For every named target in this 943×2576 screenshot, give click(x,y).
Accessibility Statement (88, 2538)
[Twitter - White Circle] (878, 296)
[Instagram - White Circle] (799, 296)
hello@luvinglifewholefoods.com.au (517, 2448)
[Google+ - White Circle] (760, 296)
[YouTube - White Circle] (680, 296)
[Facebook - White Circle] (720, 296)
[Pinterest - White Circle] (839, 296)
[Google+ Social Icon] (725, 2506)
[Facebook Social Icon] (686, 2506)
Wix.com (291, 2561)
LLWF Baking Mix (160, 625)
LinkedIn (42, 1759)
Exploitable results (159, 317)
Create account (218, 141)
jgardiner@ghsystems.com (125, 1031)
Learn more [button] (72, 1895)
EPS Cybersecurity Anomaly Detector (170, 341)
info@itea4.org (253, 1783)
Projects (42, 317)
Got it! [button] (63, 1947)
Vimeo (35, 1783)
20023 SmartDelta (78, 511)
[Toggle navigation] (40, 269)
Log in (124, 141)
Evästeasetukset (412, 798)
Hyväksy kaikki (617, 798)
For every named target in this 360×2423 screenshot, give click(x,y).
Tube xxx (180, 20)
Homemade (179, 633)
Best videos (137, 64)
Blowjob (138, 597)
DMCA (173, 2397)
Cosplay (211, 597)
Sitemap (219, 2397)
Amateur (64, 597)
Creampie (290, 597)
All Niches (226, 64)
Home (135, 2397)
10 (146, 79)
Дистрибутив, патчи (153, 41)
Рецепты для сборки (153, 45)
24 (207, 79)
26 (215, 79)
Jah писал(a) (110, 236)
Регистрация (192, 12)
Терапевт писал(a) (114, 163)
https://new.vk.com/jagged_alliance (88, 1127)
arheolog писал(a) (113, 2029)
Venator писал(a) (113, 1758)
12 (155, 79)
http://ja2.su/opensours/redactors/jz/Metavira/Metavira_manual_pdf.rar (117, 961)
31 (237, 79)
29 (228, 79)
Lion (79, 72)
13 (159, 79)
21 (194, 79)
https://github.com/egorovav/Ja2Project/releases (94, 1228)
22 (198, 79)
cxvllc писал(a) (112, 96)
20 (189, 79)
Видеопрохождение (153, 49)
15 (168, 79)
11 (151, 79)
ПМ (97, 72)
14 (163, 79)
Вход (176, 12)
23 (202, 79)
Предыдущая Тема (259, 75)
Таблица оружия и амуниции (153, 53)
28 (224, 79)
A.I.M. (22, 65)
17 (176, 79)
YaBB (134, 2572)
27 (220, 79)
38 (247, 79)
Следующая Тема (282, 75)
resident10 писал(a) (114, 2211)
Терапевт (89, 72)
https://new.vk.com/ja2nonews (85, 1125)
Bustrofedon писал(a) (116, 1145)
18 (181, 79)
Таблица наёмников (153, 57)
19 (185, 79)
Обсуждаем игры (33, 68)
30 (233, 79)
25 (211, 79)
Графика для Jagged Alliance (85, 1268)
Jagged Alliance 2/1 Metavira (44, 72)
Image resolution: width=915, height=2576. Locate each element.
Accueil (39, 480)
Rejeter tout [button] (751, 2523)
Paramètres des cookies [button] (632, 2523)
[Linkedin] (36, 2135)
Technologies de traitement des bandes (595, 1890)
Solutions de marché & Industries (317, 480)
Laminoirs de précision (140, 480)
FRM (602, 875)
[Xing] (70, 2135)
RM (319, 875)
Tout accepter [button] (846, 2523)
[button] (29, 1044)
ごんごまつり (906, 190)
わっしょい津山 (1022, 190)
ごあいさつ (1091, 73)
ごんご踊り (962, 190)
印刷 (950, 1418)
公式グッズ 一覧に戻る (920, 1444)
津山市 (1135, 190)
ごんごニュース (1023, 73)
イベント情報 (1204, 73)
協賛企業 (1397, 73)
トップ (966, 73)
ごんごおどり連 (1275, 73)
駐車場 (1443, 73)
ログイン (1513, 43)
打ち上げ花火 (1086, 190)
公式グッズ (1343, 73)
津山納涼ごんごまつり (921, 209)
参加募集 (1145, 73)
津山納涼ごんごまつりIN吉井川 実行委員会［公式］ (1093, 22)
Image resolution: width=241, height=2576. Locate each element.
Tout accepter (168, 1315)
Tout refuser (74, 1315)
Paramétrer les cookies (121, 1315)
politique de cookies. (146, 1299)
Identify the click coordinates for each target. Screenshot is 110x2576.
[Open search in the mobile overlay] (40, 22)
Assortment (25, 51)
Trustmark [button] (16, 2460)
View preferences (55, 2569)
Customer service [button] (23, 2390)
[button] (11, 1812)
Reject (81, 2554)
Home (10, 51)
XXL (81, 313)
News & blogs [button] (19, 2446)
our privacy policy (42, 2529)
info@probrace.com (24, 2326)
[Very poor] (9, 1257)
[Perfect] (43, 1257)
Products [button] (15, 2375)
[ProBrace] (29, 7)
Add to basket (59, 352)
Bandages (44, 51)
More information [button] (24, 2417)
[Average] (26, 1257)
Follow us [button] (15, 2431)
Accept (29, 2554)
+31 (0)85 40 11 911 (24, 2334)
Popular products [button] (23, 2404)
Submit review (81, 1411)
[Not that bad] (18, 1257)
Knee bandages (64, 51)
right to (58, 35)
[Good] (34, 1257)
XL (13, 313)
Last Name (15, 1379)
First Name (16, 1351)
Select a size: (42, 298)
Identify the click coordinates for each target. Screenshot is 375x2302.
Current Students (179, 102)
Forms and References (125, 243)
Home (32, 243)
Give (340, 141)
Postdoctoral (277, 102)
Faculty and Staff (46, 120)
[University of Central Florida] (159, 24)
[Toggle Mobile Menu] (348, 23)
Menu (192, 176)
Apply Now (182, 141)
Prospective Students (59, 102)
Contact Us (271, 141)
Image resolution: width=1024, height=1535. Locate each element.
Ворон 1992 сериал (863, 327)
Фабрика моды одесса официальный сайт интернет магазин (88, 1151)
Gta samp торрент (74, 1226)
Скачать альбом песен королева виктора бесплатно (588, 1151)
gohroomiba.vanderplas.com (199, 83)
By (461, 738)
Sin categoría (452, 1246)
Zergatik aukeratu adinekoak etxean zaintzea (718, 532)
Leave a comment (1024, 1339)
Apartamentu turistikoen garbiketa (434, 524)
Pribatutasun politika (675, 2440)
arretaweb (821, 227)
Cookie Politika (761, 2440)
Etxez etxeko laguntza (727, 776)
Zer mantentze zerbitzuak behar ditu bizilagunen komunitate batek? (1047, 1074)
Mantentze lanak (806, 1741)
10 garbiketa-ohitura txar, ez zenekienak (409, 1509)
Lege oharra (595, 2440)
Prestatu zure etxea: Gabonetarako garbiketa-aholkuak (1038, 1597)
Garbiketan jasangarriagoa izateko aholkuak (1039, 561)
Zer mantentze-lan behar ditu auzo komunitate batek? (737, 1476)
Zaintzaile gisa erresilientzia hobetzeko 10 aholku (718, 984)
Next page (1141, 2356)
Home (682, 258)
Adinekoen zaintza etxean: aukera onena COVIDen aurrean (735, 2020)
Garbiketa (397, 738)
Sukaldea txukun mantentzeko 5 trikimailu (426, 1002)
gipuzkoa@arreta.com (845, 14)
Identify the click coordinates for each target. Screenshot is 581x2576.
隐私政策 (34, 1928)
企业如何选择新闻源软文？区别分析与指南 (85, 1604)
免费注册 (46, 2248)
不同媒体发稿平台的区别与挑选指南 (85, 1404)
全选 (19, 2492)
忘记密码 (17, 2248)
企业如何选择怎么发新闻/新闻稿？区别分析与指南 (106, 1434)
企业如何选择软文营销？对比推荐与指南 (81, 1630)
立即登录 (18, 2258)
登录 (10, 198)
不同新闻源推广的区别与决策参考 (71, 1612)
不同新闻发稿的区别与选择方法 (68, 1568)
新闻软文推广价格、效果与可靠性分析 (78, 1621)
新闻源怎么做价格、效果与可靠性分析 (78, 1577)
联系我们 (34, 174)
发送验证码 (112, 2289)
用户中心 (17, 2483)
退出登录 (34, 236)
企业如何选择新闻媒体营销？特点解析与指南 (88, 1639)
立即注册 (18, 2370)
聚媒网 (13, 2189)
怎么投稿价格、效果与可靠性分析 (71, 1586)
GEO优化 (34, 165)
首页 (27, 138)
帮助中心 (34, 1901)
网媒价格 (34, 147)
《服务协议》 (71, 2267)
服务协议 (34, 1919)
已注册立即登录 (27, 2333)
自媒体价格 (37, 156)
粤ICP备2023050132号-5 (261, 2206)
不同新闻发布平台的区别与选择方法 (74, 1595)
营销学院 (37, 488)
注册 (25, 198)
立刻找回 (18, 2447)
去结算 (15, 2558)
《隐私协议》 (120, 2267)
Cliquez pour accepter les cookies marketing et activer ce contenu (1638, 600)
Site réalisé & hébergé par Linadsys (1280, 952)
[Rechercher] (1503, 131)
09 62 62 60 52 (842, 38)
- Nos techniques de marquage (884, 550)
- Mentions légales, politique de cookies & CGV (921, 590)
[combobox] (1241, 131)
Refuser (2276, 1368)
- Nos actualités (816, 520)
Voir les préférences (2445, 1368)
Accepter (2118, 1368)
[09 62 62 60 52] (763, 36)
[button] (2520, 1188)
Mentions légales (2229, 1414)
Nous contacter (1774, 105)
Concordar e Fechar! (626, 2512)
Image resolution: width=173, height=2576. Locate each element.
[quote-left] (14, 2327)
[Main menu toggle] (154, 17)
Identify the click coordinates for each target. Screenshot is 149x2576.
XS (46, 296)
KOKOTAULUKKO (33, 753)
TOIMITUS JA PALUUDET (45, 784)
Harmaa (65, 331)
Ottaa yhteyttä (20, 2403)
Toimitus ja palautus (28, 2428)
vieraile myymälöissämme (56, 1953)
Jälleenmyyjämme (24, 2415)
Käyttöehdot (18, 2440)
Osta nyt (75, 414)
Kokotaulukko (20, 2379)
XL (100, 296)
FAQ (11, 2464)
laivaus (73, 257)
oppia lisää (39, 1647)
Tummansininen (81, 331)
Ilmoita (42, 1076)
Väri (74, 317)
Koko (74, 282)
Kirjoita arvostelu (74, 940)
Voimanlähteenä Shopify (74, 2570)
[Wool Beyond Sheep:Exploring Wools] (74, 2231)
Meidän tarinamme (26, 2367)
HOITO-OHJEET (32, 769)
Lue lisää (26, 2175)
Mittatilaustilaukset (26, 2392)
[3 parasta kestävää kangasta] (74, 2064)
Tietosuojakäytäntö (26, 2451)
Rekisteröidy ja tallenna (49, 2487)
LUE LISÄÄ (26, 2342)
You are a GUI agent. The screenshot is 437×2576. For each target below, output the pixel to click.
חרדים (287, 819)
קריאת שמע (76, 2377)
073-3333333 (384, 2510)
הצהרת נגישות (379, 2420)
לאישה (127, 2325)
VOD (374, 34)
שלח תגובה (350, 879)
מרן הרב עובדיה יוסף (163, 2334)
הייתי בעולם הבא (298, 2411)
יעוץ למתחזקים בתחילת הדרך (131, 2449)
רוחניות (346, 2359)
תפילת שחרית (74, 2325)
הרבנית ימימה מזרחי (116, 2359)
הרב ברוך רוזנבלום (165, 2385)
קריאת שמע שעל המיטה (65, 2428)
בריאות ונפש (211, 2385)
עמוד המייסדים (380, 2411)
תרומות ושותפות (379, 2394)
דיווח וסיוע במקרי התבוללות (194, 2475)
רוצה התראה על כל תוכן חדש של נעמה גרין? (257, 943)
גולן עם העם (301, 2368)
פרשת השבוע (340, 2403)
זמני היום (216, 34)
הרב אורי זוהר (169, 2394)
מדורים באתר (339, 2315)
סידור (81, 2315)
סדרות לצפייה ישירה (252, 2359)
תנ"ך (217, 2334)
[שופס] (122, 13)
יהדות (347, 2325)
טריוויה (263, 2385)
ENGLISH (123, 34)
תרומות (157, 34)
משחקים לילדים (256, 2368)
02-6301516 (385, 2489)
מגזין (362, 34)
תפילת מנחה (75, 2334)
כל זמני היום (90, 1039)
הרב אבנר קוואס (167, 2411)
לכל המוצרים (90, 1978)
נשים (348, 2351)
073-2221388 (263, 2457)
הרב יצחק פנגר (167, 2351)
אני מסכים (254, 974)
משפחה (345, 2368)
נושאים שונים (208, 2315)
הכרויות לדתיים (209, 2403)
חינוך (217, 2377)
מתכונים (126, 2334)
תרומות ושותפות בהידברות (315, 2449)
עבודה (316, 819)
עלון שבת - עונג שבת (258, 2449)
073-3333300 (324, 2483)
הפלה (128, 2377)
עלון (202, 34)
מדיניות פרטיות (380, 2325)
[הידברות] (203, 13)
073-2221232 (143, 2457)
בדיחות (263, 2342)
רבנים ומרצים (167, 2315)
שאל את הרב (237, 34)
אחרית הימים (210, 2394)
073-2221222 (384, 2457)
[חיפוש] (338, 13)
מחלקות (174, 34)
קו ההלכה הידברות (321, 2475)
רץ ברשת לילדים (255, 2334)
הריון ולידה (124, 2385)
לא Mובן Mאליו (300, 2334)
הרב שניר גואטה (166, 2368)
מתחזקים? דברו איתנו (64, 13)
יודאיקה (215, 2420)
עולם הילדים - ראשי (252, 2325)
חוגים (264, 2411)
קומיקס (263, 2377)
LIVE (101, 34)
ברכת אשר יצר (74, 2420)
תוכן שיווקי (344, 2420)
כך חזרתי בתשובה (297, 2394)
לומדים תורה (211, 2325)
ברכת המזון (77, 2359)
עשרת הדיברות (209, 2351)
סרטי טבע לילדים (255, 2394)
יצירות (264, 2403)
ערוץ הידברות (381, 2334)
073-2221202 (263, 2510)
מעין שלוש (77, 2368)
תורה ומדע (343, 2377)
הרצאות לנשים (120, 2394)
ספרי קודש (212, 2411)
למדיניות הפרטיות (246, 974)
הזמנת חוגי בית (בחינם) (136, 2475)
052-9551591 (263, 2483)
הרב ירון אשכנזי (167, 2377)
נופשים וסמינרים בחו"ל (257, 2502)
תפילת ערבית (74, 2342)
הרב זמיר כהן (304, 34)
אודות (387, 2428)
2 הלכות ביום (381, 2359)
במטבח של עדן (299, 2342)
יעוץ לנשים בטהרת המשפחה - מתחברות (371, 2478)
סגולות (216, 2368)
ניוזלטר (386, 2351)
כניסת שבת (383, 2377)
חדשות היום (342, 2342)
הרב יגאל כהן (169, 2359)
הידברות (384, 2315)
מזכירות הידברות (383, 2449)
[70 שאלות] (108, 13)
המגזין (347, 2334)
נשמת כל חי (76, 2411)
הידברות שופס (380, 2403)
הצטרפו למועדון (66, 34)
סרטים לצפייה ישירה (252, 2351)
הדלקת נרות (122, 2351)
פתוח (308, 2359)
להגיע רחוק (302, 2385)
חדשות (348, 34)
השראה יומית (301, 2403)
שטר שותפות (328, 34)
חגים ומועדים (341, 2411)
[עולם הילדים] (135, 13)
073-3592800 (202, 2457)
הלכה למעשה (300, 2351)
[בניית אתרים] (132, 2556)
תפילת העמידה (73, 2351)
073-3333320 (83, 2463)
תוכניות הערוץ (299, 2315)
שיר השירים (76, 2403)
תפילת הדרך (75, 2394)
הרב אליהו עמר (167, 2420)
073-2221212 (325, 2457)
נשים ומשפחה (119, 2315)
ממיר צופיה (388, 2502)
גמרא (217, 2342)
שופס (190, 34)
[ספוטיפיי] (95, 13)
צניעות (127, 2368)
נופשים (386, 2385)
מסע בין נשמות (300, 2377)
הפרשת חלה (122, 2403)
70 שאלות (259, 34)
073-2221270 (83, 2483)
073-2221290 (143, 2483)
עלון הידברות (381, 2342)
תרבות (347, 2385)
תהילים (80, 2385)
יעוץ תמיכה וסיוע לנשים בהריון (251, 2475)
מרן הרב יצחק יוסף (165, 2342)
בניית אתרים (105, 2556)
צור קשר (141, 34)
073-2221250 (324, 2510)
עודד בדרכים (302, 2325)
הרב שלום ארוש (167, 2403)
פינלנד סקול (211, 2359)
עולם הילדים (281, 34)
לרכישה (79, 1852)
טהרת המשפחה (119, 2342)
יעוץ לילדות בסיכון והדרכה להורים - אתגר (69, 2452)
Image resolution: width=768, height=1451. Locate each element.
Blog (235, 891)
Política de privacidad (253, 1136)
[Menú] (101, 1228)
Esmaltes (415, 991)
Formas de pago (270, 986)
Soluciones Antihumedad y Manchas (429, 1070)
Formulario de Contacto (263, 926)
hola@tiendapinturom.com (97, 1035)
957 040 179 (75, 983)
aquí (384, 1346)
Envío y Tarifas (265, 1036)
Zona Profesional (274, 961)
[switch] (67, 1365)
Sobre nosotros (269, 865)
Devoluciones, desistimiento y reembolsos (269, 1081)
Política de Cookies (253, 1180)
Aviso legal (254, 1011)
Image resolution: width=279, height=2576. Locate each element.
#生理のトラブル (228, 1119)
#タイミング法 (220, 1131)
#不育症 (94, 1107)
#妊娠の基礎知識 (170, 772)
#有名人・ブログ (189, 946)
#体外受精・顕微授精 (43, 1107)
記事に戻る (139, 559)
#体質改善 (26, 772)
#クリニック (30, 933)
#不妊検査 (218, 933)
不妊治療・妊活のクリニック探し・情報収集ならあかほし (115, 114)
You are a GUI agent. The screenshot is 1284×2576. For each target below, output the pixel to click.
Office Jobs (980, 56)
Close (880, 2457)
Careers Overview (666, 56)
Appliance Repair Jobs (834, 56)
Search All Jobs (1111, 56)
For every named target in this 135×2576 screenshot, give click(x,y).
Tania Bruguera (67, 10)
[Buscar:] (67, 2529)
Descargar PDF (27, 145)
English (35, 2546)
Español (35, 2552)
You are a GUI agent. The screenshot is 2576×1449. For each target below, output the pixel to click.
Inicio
____________
Nothing beyond the lines from the start of the entries through the line with "https://new.vk.com/ja2nonews (85, 1125)" should appear. Repeat those lines exactly, both ends included.

▶ _Exercise response_
For every named target in this 943×2576 screenshot, give click(x,y).
Accessibility Statement (88, 2538)
[Twitter - White Circle] (878, 296)
[Instagram - White Circle] (799, 296)
hello@luvinglifewholefoods.com.au (517, 2448)
[Google+ - White Circle] (760, 296)
[YouTube - White Circle] (680, 296)
[Facebook - White Circle] (720, 296)
[Pinterest - White Circle] (839, 296)
[Google+ Social Icon] (725, 2506)
[Facebook Social Icon] (686, 2506)
Wix.com (291, 2561)
LLWF Baking Mix (160, 625)
LinkedIn (42, 1759)
Exploitable results (159, 317)
Create account (218, 141)
jgardiner@ghsystems.com (125, 1031)
Learn more [button] (72, 1895)
EPS Cybersecurity Anomaly Detector (170, 341)
info@itea4.org (253, 1783)
Projects (42, 317)
Got it! [button] (63, 1947)
Vimeo (35, 1783)
20023 SmartDelta (78, 511)
[Toggle navigation] (40, 269)
Log in (124, 141)
Evästeasetukset (412, 798)
Hyväksy kaikki (617, 798)
For every named target in this 360×2423 screenshot, give click(x,y).
Tube xxx (180, 20)
Homemade (179, 633)
Best videos (137, 64)
Blowjob (138, 597)
DMCA (173, 2397)
Cosplay (211, 597)
Sitemap (219, 2397)
Amateur (64, 597)
Creampie (290, 597)
All Niches (226, 64)
Home (135, 2397)
10 (146, 79)
Дистрибутив, патчи (153, 41)
Рецепты для сборки (153, 45)
24 (207, 79)
26 (215, 79)
Jah писал(a) (110, 236)
Регистрация (192, 12)
Терапевт писал(a) (114, 163)
https://new.vk.com/jagged_alliance (88, 1127)
arheolog писал(a) (113, 2029)
Venator писал(a) (113, 1758)
12 (155, 79)
http://ja2.su/opensours/redactors/jz/Metavira/Metavira_manual_pdf.rar (117, 961)
31 (237, 79)
29 (228, 79)
Lion (79, 72)
13 (159, 79)
21 (194, 79)
https://github.com/egorovav/Ja2Project/releases (94, 1228)
22 (198, 79)
cxvllc писал(a) (112, 96)
20 (189, 79)
Видеопрохождение (153, 49)
15 (168, 79)
11 (151, 79)
ПМ (97, 72)
14 (163, 79)
Вход (176, 12)
23 (202, 79)
Предыдущая Тема (259, 75)
Таблица оружия и амуниции (153, 53)
28 (224, 79)
A.I.M. (22, 65)
17 (176, 79)
YaBB (134, 2572)
27 (220, 79)
38 (247, 79)
Следующая Тема (282, 75)
resident10 писал(a) (114, 2211)
Терапевт (89, 72)
https://new.vk.com/ja2nonews (85, 1125)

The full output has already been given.